With the second psychologist, Jaden was a little miserable because he had just woken up and he wasn't feeling well. He was very clingy to me. But the psychologist said that he could see right away that he's not making eye contact and I can't remember what else. The doctor sat down with me and said that Jaden is not talking because he hasn't learned how to communicate. He made sure to explain that it's nothing I've done or didn't do. Then he gave an example that every family has an Uncle Joe who didn't speak until 5 years old. The difference is Uncle Joe still knew how to communicate what he wanted by pointing, nodding, and gesturing.

He said that I would have been very disappointed with just speech therapy because Jaden hasn't learned the basics of communication yet.

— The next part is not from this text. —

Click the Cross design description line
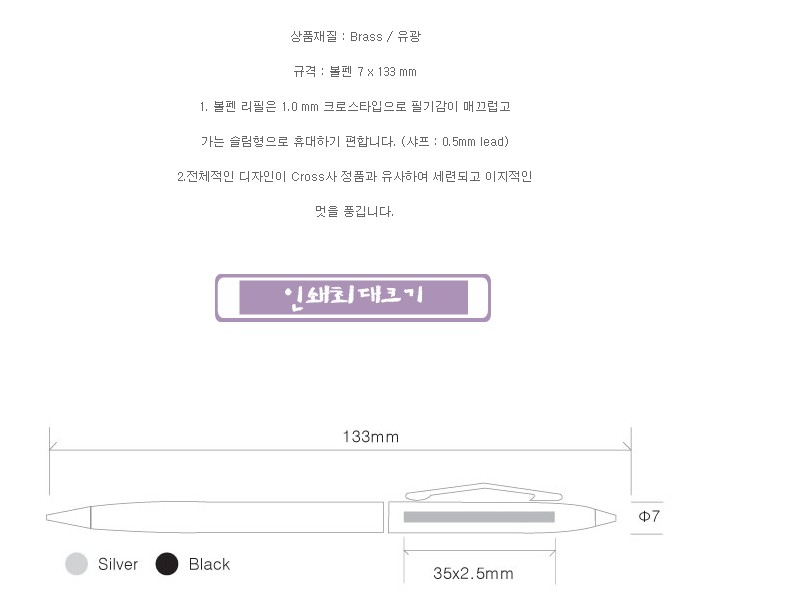The width and height of the screenshot is (787, 608). pos(354,177)
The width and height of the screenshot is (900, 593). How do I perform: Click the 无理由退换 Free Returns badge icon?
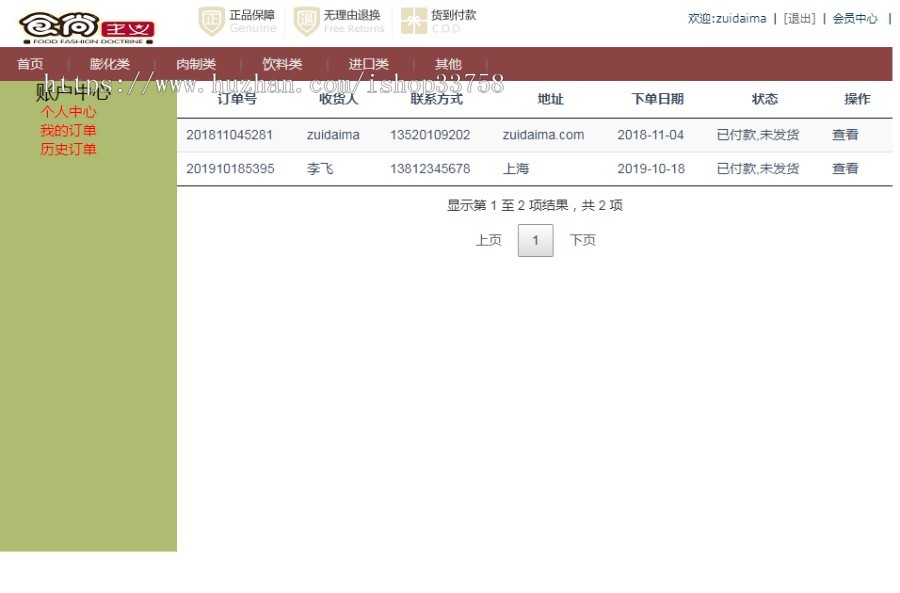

He wrote on a paper PDD and showed me how it's broken down.

Pervasive Development Disorder
  • Autism
  • Asperger's
  • Rhett
  • Childhood disintegrative disorder
He said Jaden's condition is called PDD-NOS and that good, intensive communication therapy involving ABA (Applied Behavioral Analysis ) would help him learn how to communicate--make eye contact, point to what he wants, etc.

I mentioned that Jaden grabs and pulls. He'll grab my hand to color a picture or he'll pull on my shirt for me to pick him up. But that wasn't acceptable communication according the psychologist.

I'm grateful to this psychologist because I was wondering if there was a name for this "severe speech delay." I thought about autism. My mother even mentioned it, but I didn't want to be the one to offer that term. I wanted to hear first what "the experts" thought it was, and I thought I had to wait until our family meeting with the evaluators to find out. At least now I can come better prepared with questions.

Another observation that all of the evaluators pointed out was Jaden walks on his toes. I'm aware of the neurological implications toe-walking has. I looked it up because Jaida, my oldest, walked on her toes too and still does. I'm not too concerned about him walking on his toes, but I'll look into it again.